BitTorrent User Activity Traces
The original motivation for the Graffiti Network Project was that we wanted to develop a system ancillary to BitTorrent that allowed for longer term data persistence. As part of this research, we set out to measure the user traffic on new torrents added to The Pirate Bay and Mininova during a three week period. Our instrumented clients would pull new torrents from RSS feeds and then scrape the tracker for information every three minutes (TorrentSnapshot). For each peer, we would try to repeatedly connect to it and retrieve their download status (PeerSnapshot). Once a torrent has no peers for a six hour period, we declare the torrent dead and stop collecting information from it.
We found in our experiments that we had to download a very small amount of data in order to appear as if we were a legitimate client (roughly 128 bytes/sec). To avoid copyright problems, we reset the client every 30 minutes and delete any data that we may have downloaded. The IP address of each peer that we connected to has been obscured, but we do record their country of origin and their BitTorrent client's signature.
Each table is dumped in as a CSV. The source code for the collection framework (written using Django) is available by anonymous SVN:
svn checkout http://graffiti.cs.brown.edu/svn/graffiti/src/harvest/
Trace Files: October 28th - December 9th, 2008
- BitTorrent Trackers - 2,019 recods (44KB)
- Peers - 3,570,587 recods (46MB)
- Torrents - 36,075 records (4MB)
- Torrent Snapshots - 14,557,461 records (236MB)
- Peer Snapshots - 123,916,260 records (2.3GB)

### Brief 1
Decide whether each statement agrees with the BitTorrent traces page, answering yes or no and quoting the deciding words from it. (a) The instrumented clients scraped the tracker every three minutes. (b) Downloaded data was kept for the whole measurement period. (c) The IP address of each connected peer is recorded in the clear.
### Brief 2
Using the BitTorrent traces page, answer these questions:
(a) How long must a torrent go without peers before it is declared dead?
(b) What was the collection framework written with?
(c) How many records does the Torrents file contain?
### Brief 3
Output the part of the BitTorrent traces page from "Each table is" to "3,570,587 recods (46MB)".
The material after this point comes from a separate source.

### Material provided
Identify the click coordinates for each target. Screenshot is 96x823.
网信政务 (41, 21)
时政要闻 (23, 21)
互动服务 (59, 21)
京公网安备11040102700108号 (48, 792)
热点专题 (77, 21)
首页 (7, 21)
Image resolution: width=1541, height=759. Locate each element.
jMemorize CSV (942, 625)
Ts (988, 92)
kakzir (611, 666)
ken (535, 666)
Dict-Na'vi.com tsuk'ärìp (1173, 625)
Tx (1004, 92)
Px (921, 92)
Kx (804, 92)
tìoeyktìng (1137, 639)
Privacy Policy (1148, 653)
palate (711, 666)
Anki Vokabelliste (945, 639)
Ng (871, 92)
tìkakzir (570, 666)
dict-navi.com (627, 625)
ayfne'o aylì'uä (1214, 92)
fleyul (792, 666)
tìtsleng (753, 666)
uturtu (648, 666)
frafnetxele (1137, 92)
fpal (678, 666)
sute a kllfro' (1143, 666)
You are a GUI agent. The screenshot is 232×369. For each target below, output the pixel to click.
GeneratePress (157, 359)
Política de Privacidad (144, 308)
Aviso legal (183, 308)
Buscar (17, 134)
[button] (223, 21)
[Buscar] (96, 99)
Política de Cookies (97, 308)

* * *

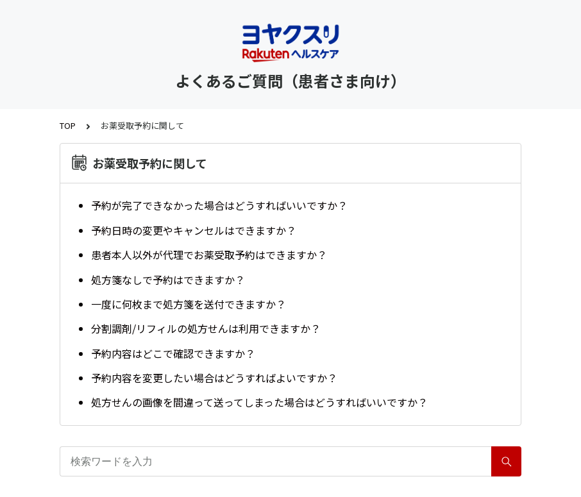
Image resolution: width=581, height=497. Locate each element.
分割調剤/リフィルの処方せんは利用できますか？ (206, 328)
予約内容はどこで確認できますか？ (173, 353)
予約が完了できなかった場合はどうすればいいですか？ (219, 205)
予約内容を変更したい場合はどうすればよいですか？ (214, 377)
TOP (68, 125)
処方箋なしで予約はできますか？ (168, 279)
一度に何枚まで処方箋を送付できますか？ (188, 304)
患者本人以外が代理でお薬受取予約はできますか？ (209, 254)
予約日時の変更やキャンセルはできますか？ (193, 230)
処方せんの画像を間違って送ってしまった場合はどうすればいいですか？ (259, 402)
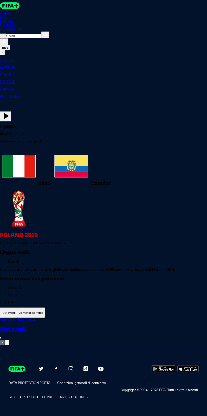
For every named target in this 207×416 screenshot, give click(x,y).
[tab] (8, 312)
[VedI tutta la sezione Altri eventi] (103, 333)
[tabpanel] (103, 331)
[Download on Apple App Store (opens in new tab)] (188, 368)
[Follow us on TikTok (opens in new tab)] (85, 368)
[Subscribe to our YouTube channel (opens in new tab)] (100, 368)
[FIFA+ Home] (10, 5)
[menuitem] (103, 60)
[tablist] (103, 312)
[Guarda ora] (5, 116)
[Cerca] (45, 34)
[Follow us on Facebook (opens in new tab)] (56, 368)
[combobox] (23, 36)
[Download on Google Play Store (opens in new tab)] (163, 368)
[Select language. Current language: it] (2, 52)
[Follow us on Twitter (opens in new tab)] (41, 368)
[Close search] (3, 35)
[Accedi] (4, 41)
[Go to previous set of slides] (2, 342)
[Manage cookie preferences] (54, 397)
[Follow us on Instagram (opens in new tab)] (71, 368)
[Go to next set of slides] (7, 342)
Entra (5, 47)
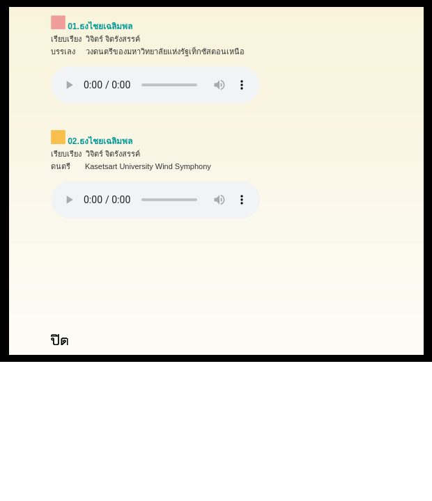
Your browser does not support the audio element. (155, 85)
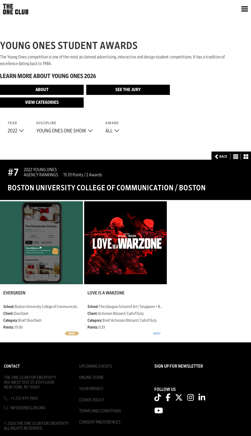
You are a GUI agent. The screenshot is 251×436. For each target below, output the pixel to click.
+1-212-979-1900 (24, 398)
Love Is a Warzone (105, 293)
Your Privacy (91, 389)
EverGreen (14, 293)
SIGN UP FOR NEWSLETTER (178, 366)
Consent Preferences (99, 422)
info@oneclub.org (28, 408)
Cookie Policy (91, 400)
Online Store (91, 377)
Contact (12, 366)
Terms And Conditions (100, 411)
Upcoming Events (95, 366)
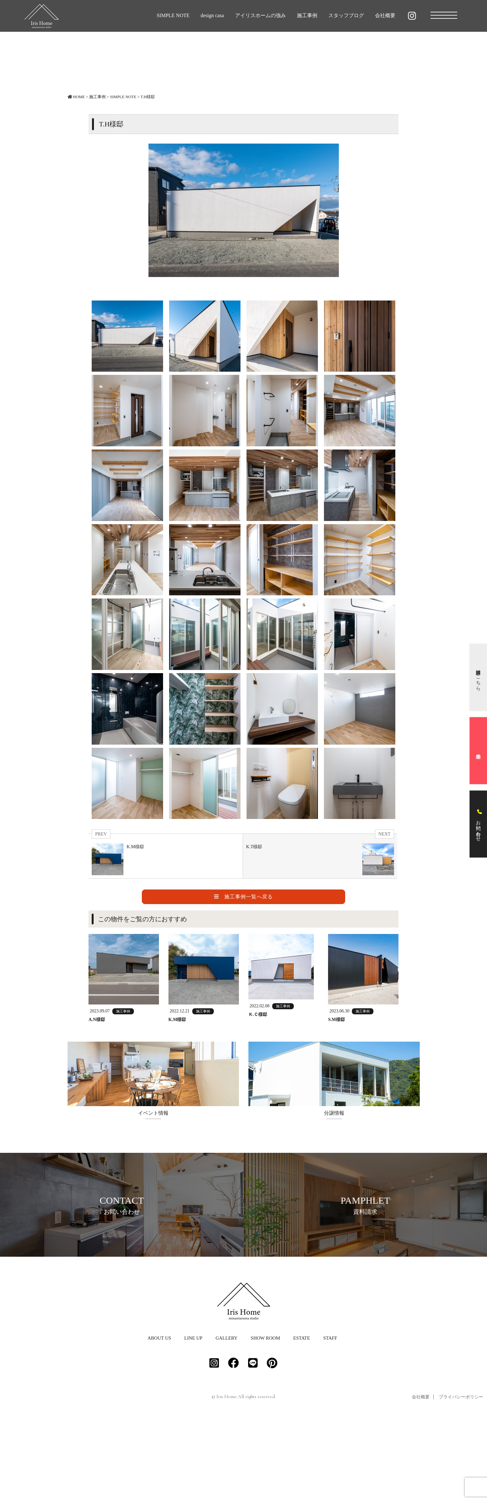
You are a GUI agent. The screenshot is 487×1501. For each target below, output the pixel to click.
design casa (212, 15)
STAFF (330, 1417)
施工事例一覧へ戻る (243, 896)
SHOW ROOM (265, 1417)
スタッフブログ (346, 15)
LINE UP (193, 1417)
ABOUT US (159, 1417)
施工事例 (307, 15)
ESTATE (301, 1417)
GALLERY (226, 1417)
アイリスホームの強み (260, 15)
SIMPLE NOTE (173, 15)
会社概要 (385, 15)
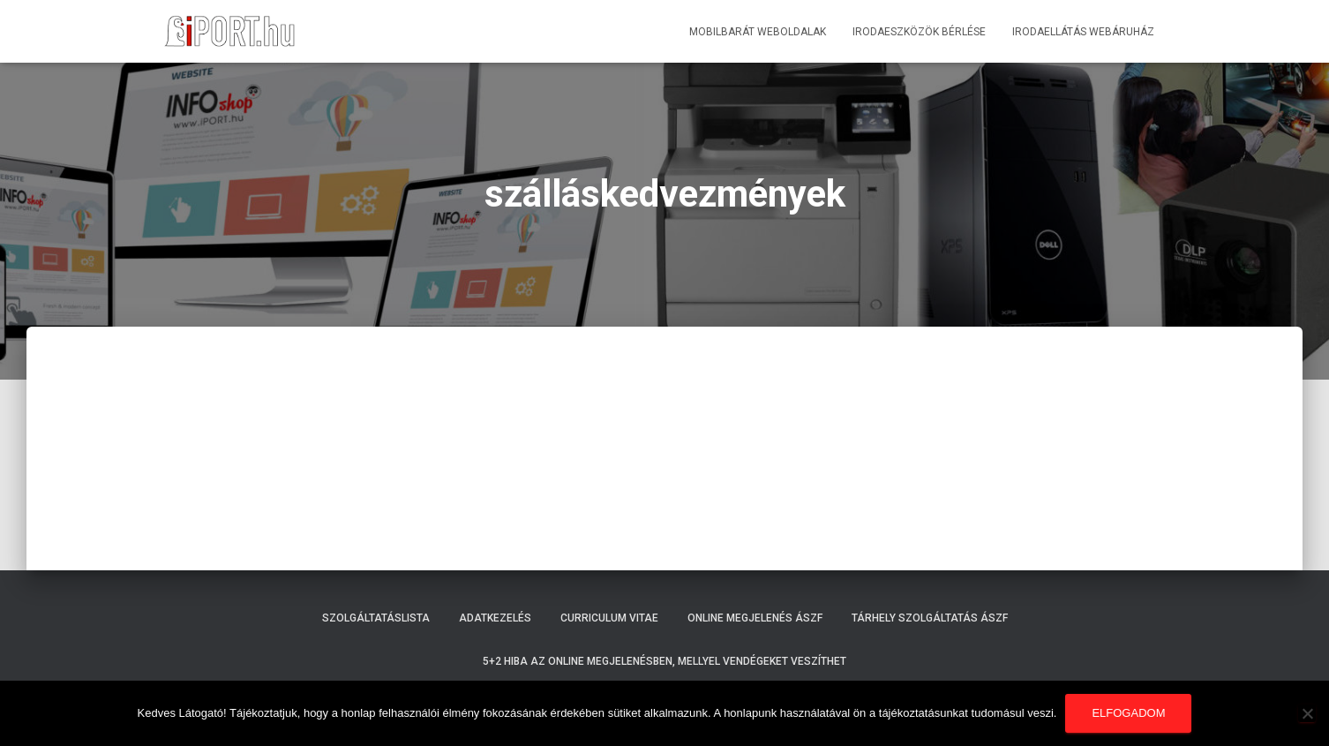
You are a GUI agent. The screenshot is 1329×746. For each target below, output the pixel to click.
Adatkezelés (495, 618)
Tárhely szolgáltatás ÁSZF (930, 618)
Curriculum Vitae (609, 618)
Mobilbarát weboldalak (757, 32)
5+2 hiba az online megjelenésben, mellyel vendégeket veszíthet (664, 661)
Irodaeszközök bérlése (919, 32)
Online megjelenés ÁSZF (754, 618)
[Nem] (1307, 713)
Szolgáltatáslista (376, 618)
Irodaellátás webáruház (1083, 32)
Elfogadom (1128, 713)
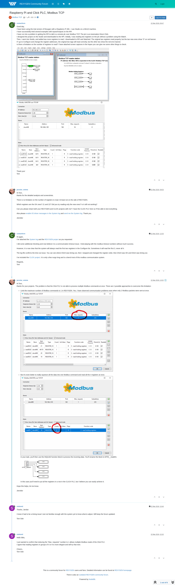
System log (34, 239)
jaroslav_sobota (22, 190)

### Task result 1
(a) Yes: "scrape the tracker for information every three minutes"
(b) No: "we reset the client every 30 minutes and delete any data that we may have downloaded"
(c) No: "The IP address of each peer that we connected to has been obscured"

### Task result 2
(a) Six hours
(b) Django
(c) 36,075

### Task result 3
Each table is dumped in as a CSV. The source code for the collection framework (written using Django) is available by anonymous SVN:
svn checkout http://graffiti.cs.brown.edu/svn/graffiti/src/harvest/
Trace Files: October 28th - December 9th, 2008
- BitTorrent Trackers - 2,019 recods (44KB)
- Peers - 3,570,587 recods (46MB)